The Manufacturers Alliance/MAPI predicts in its quarterly economic report that inflation-adjusted gross domestic product will grow 2.8% in 2010, followed by 3% growth in 2011, while unemployment will remain high at 10% in 2010 and 9.4% in 2011.
Growth will be driven by stimulus spending and tax cuts for consumers, MAPI reports. The most notable growth will occur in transportation equipment, information technology and residential housing sectors. The rebuilding of business inventories also will provide growth momentum.
"A moderate recovery is undoubtedly under way, but it is the pace of future near-term growth that is questionable," said Daniel Meckstroth, Manufacturers Alliance/MAPI chief economist. "We believe that consumers will continue to deleverage and that the previous growth model based on credit availability to marginally creditworthy borrowers is not repeatable. Government tax cuts have replaced lost income for the moment, but eventually spending has to be grounded on wage increases and employment growth. A jobless recovery is not an option in this cycle."
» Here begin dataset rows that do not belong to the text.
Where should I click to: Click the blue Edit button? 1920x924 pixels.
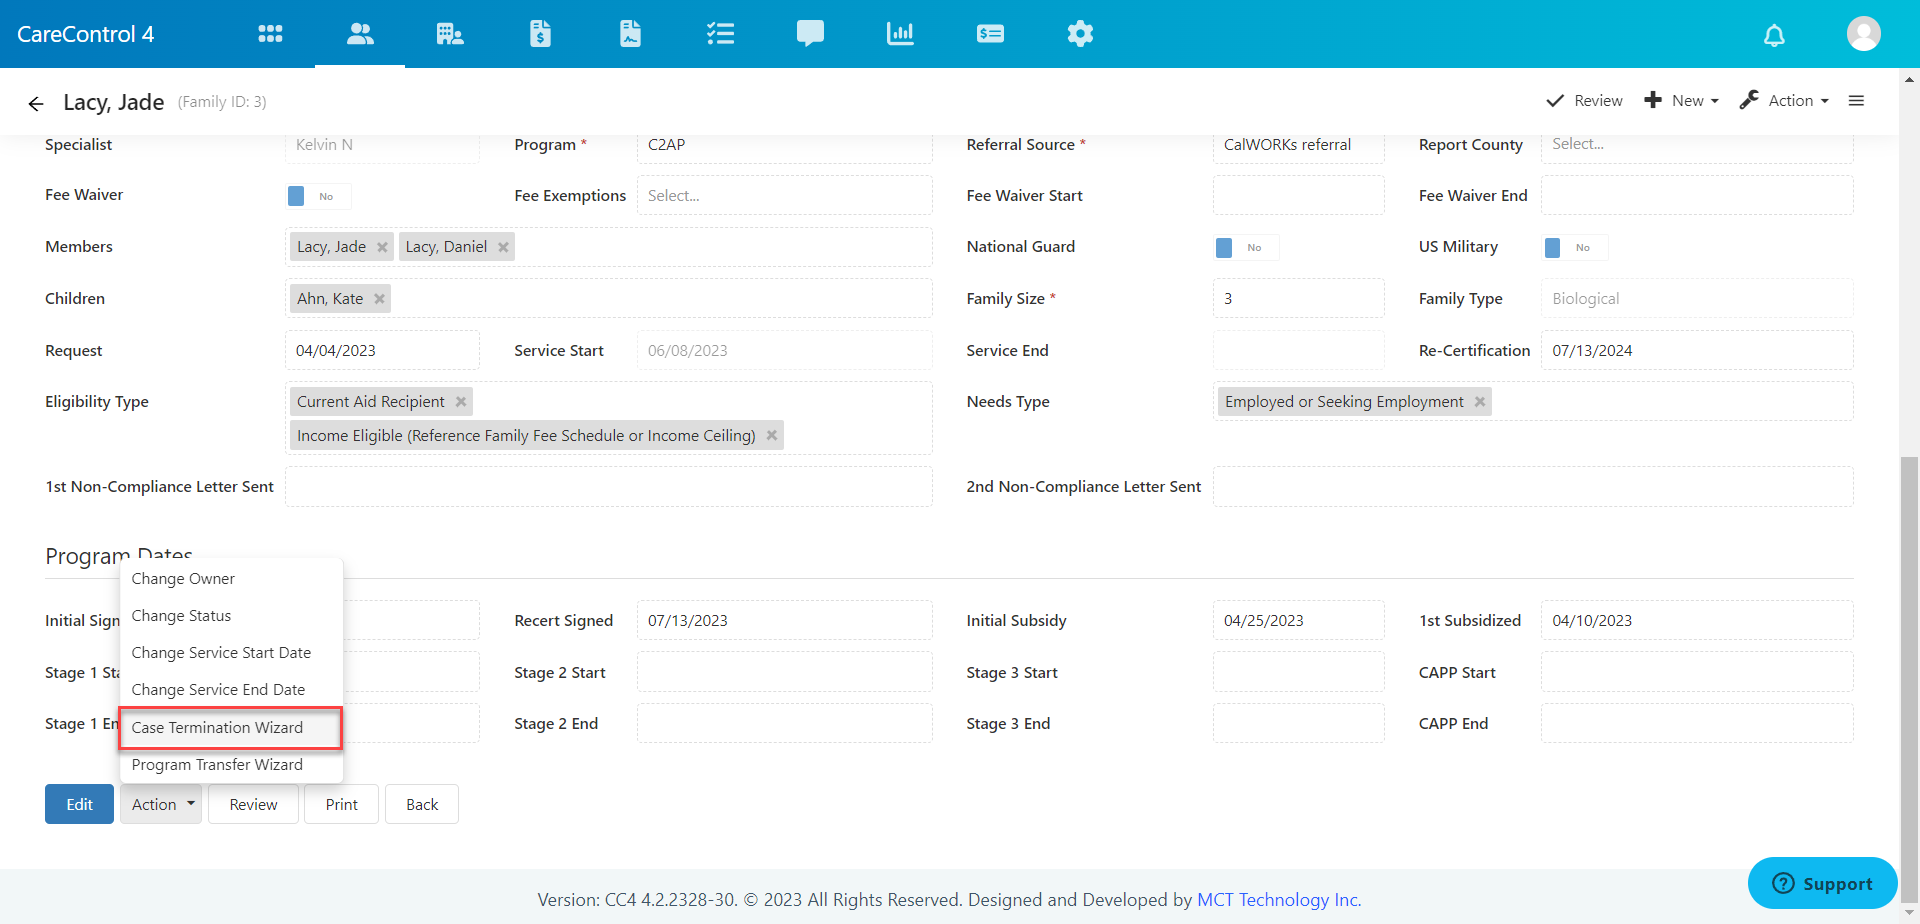point(79,804)
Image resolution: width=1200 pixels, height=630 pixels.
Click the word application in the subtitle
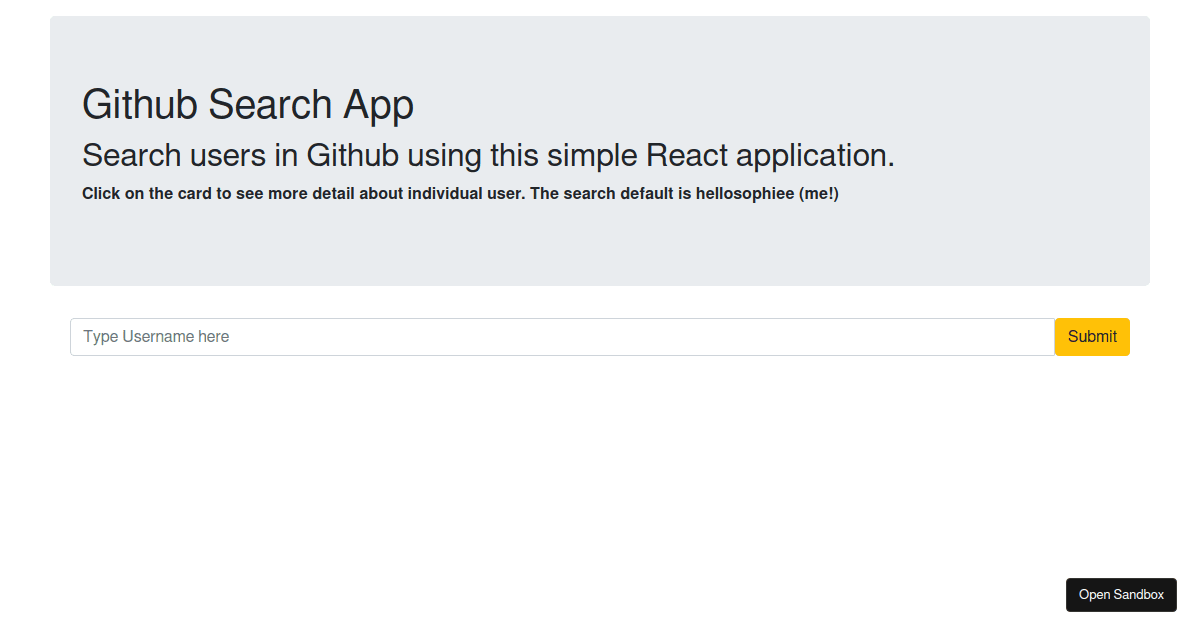point(814,156)
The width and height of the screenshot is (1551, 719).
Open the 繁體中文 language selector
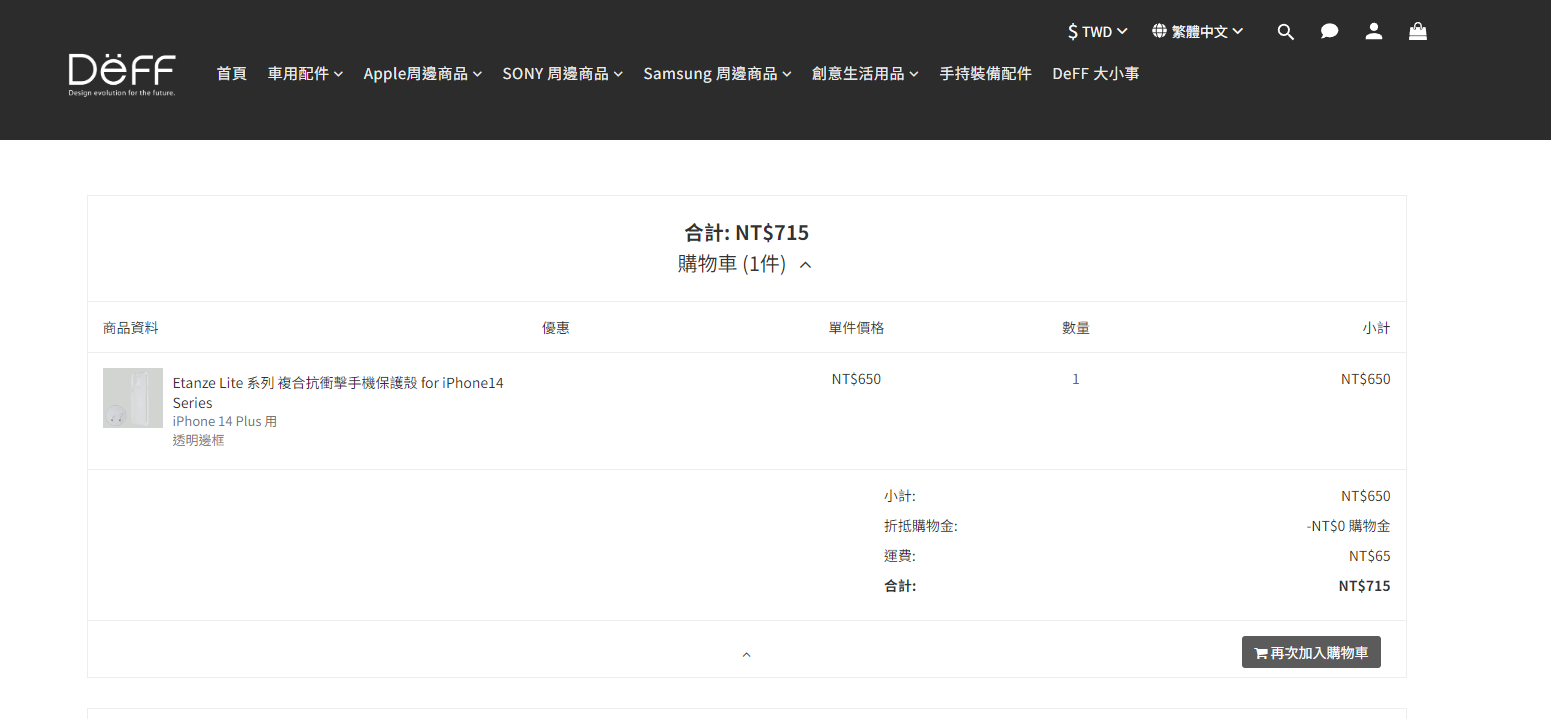coord(1197,32)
Manufacturing production growth declined 11.2% in 2009 and is expected to rebound to 5.4% growth in 2010, and to an additional 5.3% growth in 2011.
Production in non-high-tech industries is expected to increase by 3.3% in 2010 and by 4.8% in 2011. High-tech manufacturing production is anticipated to improve significantly, with solid 14.6% growth in 2010 followed by robust 17.8% growth in 2011.
Exports and imports will both be trending upwards. Inflation-adjusted exports are anticipated to improve by 9.2% in 2010 and by 7.6% in 2011. Imports are expected to grow by 9.6% in 2010 and by 6.8% in 2011.